Oh, for playing live it is definitely better. You actually get paid! In L.A. there are so many bands willing to play for free, to get exposure, or doing showcases for record company talent scouts or management people, that you have to do private affairs to make $. But if you want to become, or remain, pro you have to live here, for the same reason actors do. It's where the business is done. I've gotten work on soundtracks, etc., just from being in close proximity to the people who do the hiring. You're not going to get the call if you live in Berekely! There's somebody else just as good who lives 15 minutes from the studio. If there is an audition for road work, you're not going to know about it if you're not here. Plus, you know, networking with everyone you know, hustling for work. When McCartney's drummer is not on the road with Paul, he does session work and teaches.
In addition, record company people have a somewhat negative attitude towards the Bay Area; I think it has to do with them feeling like they can't control the "talent" up North, that they won't follow orders, etc. So bands are expected to move down here (the band is often rented a small tract house in the San Fernando Valley to live in while the album is being recorded, the rent to which is taken out of the first accounting statement after the album escapes---old joke. By the way, almost NO ONE ever sees a royalty check. EVERYTHING is charged to the band, from the pressing of CD's, the making of promotional videos---even the promo CD's that are sent to radio stations, advertising.....everything you can think of, and some you can't) to be under the watchful eye of the master, but also to be close to the recording studios to which they are given to-be-paid-for-later use of (be sure to have your lawyer look over the contract real, REAL carefully, fellas. And then have another lawyer keep an eye on your lawyer).

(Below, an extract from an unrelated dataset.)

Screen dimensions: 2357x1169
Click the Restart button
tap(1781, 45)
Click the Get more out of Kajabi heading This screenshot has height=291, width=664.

An insight into record company people, a true story as told by Rick Nielson of Cheap Trick: A honcho comes into a recording session to let the band know the company is behind them (and to check on the progress of the album!), and says "Let me buy you guys dinner". When the band gets the accounting for the session, sure enough, the dinner is charged to the band. They are utterly shameless, taking credit for every success, but blame for no failure. It turns some perfectly normal people into the most cynical human beings you can imagine. I did a session with Emitt Rhodes, an unbelievably talent. He recorded his first 1971 album by himself, in his home (but professional quality) studio, writing every song, playing every instrument, and singing every vocal, and then doing the mix. He delivered it completed to one of the majors, and it did very well. Emitt was hailed as "The one-man Beatles", and it received better reviews than McCartney's first solo album. Emitt had spent a couple of years making it, but when it was time to record the follow-up, the company expected it in six months. Emitt had, unfortunately, agreed to that (what WAS he thinking?) in writing (no lawyer), and when he didn't deliver it on time, was sued by the company for breach of contract. He finally finished the second album, but to punish him the company did no promotion---no free lunches, dinners, or vacations to radio station programmers; no promotional copies of the album and single were sent out, no advertising, nothing. And no tour support---it costs money to tour, the money provided up front by the company, to be deducted from the mythical royalty payments. They buried it, and the third. Emitt has never seen a dime in royalties, for anything.
When an album stiffs, the band goes back home. If the album succeeds, and the band's lawyer doesn't disappear with the money, the band is locked into the L.A. money-go-round. The best songwriters, singers, and musicians I've known have not been willing to pay the price to their mental health, not to mention their souls, so become weekend warriors, working a day job, playing for their love of music. Now, if they would just get better Hi-Fi's! Musician's, in general, have the worst systems of everybody!! But the best record collections!!!